When the prime minister came up with ‘rilaxx’ – in connection with the proposed barter of pilots-for-planes – that is, defecting airmen for Libyan fighter jets – one particular journalist was quick to pick up this word, and even coined the derivative ‘rilaxxament’ for it, which she then went on to repeat at least eight times in a short clip. Whatever is wrong with ħelsien?

Words constantly mispronounced include ‘Hiroshima’, ‘falcon’, ‘calf’, and, of course, names of people and places which are never presented phonetically on scripts.

Apart from that, the constant translation of English into Maltese is covered by the one-size-fits all excuse that ‘this is a live programme’.

It is annoying to listen to ‘pajjiz fuq irkoptejh’ (a country on its knees), and other literal translations of foreign idiomatic expressions that set language-lovers’ teeth on edge.

It goes without saying that outside broadcasting units are still transmitting from ‘inside’ (ġo) towns and villages, despite what the Akkademja Tal-Malti says.

It was very annoying to hear a particular presenter perpetuating the myth that Qormi is ‘officially divided into two villages’, viz. St George and St Sebastian.

This is certainly and definitely not the message the relative parish priests want to impart.

Hillary Clinton is described ad nauseam as the Amerikana Secretary of State.

Actually, the term is not supposed to describe her gender; if this were so, the word Segretarja would have to be used, too.

Something must be done about this trend of inviting guests on programmes who happen to be the presenters’ friends, but not up to scratch about the topics they talk about.

It is not only the simple things either, such as knowing that the only seismologist in Malta is Pauline Galea.

Last week, we had someone actually suggesting putting a morsel of new food on one’s finger tips, and then giving it to babies to suck, in order to help them with the process of weaning.

I thought this unhygienic trend went out with the ark.

Someone else suggested that the fun of eating globe artichokes was that you ‘simply could not’ eat them with a knife and fork. But this, too, is wrong.

I have actually done it myself, on occasion, and the process is really very simple. You hold down the individual leaf with the tines of a fork, scrape the flesh off with a knife, place it on the fork, and eat it.

Just for the record, F’Baħar Wieħed was not ‘produced by Net Television’ – at least, not the first time around. The place name is Xrob l-Għaġin, not Xuereb l-Għaġin.

And it is too simplistic to describe a tsunami as a mewġa enormi (enormous wave), demoting it to Point Break status.

• We have now seen the official music video of Paul Giordimaina’s One Life, the song with which singer Glen Vella will represent Malta at the Eurovision Song Contest 2011 in Düsseldorf next May.

Lyricist Fleur Balzan said there was “no choreography, we just left the people do what they felt like doing in front of the camera” so that the spirit of the song be kept.

PBS CEO Anton Attard quaintly interpreted this as “(not) a film where we used Glen’s song as a music bed... we made a video which expressed the feeling of the song”.
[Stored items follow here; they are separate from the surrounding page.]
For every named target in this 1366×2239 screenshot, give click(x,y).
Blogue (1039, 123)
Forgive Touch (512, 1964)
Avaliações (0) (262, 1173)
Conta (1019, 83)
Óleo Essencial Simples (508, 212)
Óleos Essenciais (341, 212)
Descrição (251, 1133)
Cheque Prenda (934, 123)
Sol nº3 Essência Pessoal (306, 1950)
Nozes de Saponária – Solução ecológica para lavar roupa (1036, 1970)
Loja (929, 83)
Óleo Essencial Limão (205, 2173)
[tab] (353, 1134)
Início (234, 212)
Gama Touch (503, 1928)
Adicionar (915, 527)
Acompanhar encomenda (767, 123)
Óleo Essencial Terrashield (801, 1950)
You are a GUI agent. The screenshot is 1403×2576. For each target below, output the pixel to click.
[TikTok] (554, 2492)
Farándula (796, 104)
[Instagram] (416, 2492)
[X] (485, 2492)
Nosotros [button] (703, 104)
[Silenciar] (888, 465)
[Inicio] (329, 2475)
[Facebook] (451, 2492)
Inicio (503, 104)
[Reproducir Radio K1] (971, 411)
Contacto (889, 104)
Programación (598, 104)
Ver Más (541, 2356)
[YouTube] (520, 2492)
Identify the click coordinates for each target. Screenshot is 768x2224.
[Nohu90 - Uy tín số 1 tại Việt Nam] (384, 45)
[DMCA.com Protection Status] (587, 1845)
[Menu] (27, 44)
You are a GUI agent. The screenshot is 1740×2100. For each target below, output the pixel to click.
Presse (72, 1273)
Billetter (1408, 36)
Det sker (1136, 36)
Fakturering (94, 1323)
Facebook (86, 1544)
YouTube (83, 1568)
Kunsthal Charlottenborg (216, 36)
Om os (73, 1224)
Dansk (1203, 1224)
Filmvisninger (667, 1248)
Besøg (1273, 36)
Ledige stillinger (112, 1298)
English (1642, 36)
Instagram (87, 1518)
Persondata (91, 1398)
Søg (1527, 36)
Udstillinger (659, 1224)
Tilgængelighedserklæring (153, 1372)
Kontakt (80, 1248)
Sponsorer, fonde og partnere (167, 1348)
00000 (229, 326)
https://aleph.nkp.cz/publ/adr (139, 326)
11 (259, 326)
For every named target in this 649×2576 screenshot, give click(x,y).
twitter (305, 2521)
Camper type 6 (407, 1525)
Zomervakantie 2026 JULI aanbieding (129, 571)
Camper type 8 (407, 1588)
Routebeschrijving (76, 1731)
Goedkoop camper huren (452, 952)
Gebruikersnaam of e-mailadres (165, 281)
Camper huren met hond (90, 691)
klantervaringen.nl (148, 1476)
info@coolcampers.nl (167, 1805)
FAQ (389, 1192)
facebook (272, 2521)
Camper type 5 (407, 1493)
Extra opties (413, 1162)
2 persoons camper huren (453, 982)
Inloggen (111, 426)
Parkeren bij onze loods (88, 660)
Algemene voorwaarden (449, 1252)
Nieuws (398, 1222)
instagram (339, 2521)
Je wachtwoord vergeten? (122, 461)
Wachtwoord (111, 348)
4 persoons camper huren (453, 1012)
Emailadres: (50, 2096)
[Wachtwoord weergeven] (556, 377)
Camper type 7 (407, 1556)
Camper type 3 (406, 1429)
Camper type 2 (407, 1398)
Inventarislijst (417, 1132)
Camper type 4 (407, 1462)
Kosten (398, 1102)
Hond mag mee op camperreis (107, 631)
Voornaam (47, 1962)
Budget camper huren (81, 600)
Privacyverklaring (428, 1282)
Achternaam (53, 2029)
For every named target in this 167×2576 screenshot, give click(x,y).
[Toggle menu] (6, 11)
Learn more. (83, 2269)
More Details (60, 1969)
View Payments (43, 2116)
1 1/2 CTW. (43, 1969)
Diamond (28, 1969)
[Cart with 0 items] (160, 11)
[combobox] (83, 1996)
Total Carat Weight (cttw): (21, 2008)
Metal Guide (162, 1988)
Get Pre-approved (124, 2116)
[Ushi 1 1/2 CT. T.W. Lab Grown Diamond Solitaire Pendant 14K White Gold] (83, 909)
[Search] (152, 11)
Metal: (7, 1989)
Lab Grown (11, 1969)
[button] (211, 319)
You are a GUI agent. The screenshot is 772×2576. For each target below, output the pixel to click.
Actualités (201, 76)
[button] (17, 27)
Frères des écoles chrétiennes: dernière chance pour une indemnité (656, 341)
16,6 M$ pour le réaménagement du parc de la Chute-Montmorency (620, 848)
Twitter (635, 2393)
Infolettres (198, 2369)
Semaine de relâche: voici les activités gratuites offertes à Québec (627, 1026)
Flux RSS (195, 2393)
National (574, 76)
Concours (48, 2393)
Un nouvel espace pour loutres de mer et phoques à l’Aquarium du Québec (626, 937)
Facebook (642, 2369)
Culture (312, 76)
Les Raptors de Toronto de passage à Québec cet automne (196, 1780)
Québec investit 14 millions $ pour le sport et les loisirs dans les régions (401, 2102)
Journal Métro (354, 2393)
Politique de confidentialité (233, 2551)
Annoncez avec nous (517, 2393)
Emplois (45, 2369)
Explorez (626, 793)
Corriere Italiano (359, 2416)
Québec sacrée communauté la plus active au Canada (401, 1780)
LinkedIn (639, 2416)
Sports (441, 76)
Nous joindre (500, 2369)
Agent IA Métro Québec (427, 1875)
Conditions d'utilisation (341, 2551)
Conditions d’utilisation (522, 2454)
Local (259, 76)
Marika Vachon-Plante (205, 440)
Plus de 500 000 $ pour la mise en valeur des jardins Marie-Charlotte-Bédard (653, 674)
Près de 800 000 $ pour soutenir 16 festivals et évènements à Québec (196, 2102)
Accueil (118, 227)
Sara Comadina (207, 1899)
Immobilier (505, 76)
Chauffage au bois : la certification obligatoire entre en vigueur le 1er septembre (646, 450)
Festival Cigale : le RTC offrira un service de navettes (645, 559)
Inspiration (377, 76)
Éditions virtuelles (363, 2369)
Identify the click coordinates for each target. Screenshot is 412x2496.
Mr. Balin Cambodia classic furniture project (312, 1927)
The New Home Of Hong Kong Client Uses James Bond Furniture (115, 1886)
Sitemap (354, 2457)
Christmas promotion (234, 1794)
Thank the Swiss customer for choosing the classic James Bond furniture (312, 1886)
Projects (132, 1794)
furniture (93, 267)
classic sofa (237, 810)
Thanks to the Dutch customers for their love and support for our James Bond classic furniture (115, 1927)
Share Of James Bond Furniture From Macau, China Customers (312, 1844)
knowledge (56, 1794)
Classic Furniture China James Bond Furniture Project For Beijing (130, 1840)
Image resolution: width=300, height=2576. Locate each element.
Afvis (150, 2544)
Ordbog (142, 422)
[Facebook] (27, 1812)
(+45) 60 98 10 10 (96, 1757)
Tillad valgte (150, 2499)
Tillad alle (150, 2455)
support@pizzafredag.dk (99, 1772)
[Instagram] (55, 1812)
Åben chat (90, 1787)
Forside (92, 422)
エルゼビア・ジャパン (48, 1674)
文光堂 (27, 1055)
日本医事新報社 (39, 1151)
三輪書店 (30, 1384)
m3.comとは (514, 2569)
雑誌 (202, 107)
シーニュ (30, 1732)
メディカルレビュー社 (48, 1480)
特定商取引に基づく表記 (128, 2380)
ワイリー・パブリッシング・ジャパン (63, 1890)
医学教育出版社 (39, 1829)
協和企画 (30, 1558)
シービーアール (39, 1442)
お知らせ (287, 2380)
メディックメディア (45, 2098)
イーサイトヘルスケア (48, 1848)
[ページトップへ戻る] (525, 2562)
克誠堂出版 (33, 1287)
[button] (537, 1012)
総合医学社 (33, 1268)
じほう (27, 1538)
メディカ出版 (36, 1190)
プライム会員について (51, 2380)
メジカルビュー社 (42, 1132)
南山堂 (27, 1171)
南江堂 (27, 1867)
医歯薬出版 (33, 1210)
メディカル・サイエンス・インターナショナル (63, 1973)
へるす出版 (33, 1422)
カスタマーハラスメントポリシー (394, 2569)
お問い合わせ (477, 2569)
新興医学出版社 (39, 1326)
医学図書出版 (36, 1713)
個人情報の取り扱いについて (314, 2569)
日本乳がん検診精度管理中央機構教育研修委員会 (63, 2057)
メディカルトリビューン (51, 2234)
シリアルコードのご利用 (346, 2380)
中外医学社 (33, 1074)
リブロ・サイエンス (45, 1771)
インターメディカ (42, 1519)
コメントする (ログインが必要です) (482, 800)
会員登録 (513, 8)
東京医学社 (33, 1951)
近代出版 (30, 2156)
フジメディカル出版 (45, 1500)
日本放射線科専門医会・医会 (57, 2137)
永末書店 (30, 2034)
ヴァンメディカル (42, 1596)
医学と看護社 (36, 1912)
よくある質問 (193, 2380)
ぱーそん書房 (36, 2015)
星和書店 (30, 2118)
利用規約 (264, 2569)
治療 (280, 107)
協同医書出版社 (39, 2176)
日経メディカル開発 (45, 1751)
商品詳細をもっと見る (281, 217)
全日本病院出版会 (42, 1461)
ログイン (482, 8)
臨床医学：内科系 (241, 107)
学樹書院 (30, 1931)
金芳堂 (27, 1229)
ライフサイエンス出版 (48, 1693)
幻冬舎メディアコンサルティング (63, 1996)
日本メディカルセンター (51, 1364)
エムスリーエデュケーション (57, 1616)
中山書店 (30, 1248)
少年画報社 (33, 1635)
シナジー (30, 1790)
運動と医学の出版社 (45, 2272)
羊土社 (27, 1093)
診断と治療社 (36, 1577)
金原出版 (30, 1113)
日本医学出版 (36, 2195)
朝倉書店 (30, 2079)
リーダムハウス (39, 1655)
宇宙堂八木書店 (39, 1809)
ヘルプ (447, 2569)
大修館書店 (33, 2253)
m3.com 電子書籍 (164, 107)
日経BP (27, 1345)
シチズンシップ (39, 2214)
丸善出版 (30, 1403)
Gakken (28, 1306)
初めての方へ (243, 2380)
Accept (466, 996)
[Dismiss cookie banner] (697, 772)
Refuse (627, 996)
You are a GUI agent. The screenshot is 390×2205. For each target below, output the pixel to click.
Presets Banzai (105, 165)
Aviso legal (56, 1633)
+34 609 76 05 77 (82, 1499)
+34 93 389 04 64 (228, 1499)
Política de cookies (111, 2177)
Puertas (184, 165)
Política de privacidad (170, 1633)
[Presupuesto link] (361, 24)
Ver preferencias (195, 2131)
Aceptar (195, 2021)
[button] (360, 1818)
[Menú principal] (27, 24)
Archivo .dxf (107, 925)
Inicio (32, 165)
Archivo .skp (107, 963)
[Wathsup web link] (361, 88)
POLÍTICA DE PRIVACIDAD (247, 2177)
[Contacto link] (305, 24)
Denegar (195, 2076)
I remain ambivalent about the final result. In all, the video, the theme of which is ‘diversity/be yourself’ ironically ends up parading a series of stereotypical characters – the geek, the transvestite, the impish kid, the lovers, the female body-builder, the poseur, the break-dancers, and so forth. But Andy Warhol would love the camera work.

This was not a case of the more, the merrier: I feel sorry for the 855 people who turned up for the audition but did not make the final cut; 900 applied for their 15 minutes of fame, but only 45 were chosen.

• A letter recently appeared in The Times slating the March 1 episode of F’Salib it-Toroq. The correspondent said that he was “left incredulous (sic) with a scene portraying a married couple on the verge of separating”, wherein they tell their minor children that the decision with whom they chose to live will be definite, because that is not the way custody is determined.

Of course it isn’t. This was just a depiction of the mind-scrambling that parents do when faced with such a crisis – just as they are wont to bribe their children to bear false witness against the other parent. This is the equivalent of poetic licence.

Frederick Zammit, the script-writer, insists that whether this happens or not behind closed doors is anyone’s guess, and “what an author sets down is a matter of opinion. These things happen; there are lots of situations where couples are not legally separated and they decide who gets to keep the children.”

I tend to agree with Zammit – however, I also think some storylines (not only when it comes to F’Salib it-Toroq) are way over the top, in order to garner audiences.

Another ruse is to take series, or episodes thereof, to the big screen. You can have too much of a good thing – let alone a bad one.

Perhaps we ought to be thankful that in Malta, complaints are not about whether people from ethnic minorities are to be cast, or not, in ‘typically Maltese’ drama like the aforementioned one, as has happened with Midsomer Murders.